Stored data entries
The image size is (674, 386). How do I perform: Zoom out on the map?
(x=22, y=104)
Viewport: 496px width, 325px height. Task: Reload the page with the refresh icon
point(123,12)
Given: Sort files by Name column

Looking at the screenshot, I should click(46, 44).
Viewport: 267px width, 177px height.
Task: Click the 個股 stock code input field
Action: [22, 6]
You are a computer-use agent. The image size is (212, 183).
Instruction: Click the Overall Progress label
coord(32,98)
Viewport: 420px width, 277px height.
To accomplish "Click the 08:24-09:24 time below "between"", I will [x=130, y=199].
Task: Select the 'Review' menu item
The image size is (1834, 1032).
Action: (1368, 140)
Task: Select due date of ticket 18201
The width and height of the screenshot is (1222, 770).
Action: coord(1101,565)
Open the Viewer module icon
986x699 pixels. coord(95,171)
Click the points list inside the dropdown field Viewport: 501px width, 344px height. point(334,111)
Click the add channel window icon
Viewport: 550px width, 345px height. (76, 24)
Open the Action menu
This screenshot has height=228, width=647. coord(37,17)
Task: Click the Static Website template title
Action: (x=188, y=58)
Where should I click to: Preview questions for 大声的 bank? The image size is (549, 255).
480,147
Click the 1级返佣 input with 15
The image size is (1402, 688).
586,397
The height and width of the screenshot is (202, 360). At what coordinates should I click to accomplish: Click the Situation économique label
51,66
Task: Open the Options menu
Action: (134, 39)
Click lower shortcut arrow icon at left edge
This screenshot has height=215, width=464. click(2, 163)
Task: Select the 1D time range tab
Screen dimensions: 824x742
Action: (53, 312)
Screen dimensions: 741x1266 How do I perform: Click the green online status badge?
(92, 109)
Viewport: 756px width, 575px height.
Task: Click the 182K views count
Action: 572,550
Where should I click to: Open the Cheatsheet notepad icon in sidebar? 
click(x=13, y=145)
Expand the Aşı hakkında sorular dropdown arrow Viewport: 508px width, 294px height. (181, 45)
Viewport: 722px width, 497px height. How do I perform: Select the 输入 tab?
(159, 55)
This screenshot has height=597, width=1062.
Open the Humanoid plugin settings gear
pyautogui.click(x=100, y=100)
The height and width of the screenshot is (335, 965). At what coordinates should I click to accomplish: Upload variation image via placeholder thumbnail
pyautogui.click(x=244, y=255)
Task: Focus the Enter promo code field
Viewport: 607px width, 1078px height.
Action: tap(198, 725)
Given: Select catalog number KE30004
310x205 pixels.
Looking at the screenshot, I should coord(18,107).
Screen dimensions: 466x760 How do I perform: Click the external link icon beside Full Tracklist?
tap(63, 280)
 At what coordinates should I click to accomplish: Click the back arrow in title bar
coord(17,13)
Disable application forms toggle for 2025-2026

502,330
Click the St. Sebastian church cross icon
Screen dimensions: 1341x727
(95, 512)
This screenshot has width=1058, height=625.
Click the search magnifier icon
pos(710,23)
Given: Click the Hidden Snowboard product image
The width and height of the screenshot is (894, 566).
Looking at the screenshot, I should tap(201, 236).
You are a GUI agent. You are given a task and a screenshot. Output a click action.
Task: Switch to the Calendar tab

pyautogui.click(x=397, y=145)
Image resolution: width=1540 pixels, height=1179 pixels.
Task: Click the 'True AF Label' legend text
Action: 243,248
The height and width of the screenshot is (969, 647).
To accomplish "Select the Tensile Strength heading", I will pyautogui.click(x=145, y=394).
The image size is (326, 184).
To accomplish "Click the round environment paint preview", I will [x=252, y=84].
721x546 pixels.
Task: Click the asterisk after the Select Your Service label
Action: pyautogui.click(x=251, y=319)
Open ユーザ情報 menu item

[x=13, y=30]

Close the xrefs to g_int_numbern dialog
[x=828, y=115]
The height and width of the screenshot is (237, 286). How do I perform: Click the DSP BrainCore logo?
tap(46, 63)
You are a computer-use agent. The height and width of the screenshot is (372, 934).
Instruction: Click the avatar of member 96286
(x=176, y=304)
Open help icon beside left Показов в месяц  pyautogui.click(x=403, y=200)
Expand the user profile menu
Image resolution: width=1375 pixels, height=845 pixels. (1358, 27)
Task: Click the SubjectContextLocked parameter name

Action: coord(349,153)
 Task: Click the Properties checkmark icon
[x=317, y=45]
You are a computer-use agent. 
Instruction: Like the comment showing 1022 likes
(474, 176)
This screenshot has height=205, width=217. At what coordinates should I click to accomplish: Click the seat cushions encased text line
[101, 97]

* **Task to carry out**
Check each line of the entries for "dropdown" and copy those that have it.

* **Result below**
Click the points list inside the dropdown field Viewport: 501px width, 344px height. point(334,111)
Expand the Aşı hakkında sorular dropdown arrow Viewport: 508px width, 294px height. (181, 45)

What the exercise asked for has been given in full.